After acquiring the infection, it takes about 2- 8 weeks before any signs appear. Typically, the signs are visible after about 2 to 4 week. Initial symptoms are

  • Extreme tiredness & fatigue

  • Loss of appetite

  • Nausea/ Vomiting

  • Fever

  • Muscle pain/Bodyache

 Other symptoms which develop with time are

  • Dark colored urine

  • Yellowness in the skin (jaundice) and eyes.

  • Light-/white colored stools

  • Itching of skin

 People above 50 years of age or those suffering from the long-term liver disease may have a more serious disease called Fulminant Hepatitis A virus. The signs include bleeding , confusion, and tremors  etc. Acute liver failure is rare, occurring in less than 1 per cent of cases in Hepatitis A. Acute liver failure occurs more commonly with Hepatitis E with a case fatality rate up to 3 per cent. Pl consult your doctor immediately if you feel any of these symptoms

Simple measures to keep Hepatitis away include

  • Street-food is a big NO! Consume well cooked food

  • Avoid outside water. Keep adequate supplies of safe drinking water

  • Practice good hygienic and always wash your hands before having food.
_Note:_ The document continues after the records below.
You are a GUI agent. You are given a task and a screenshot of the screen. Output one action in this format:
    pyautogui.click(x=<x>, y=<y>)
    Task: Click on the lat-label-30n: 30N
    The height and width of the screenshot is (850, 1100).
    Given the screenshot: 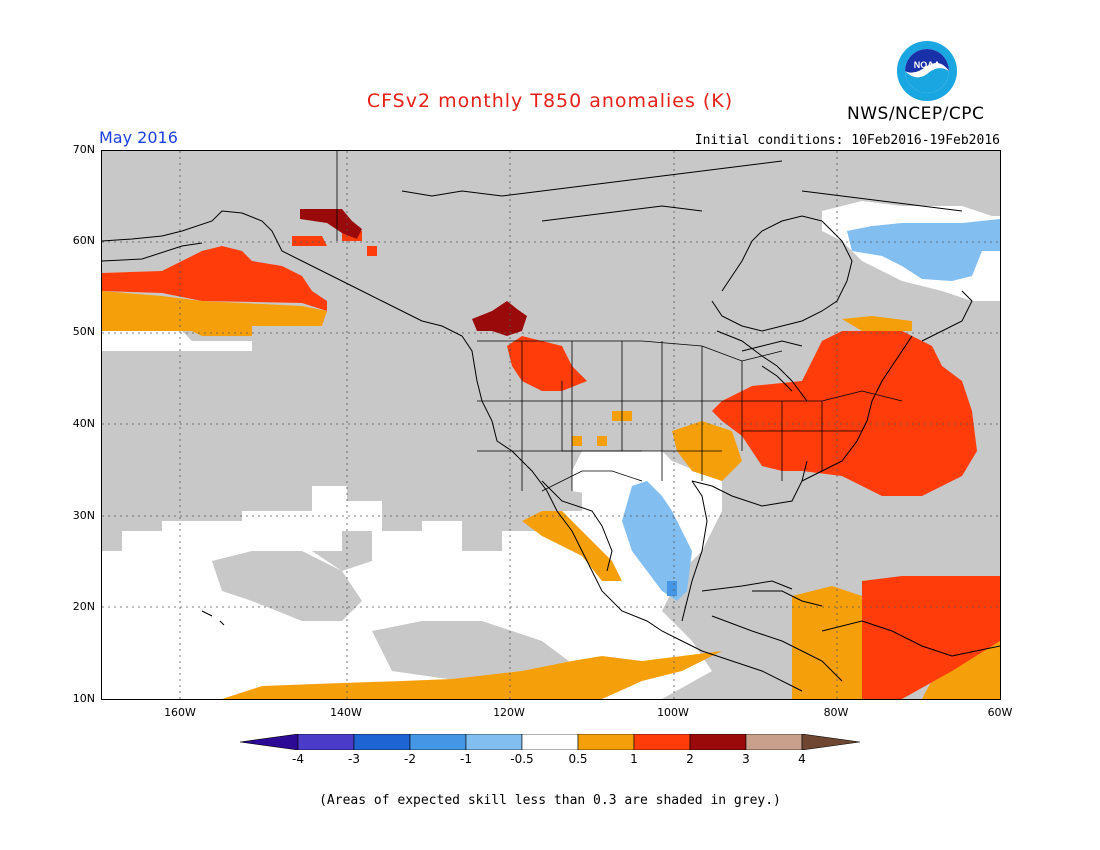 What is the action you would take?
    pyautogui.click(x=84, y=516)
  • Improve surrounding   sanitation with proper disposal of sewage within communities

  • A vaccine is also available for Hepatitis A, which is given in two doses, six months apart, and it offers 94 to 100 per cent protection against Hepatitis A.  Several vaccines are available internationally. Some are combined with the hepatitis B vaccine. All are similar in terms of how well they protect people from the virus and their side-effects. They have no serious adverse effects.

There is no specific treatment for symptomatic hepatitis A and E. Therapy is aimed at maintaining comfort and adequate nutritional balance, including replacement of fluids that are lost from vomiting and diarrhea.

People who become infected with hepatitis virus usually get better on their own, and generally do not need to be hospitalized. However, hospitalization is required for people with life-threatening disease from hepatitis, and should be considered for symptomatic pregnant women. Recovery from symptoms following infection may be slow and may take several weeks or months.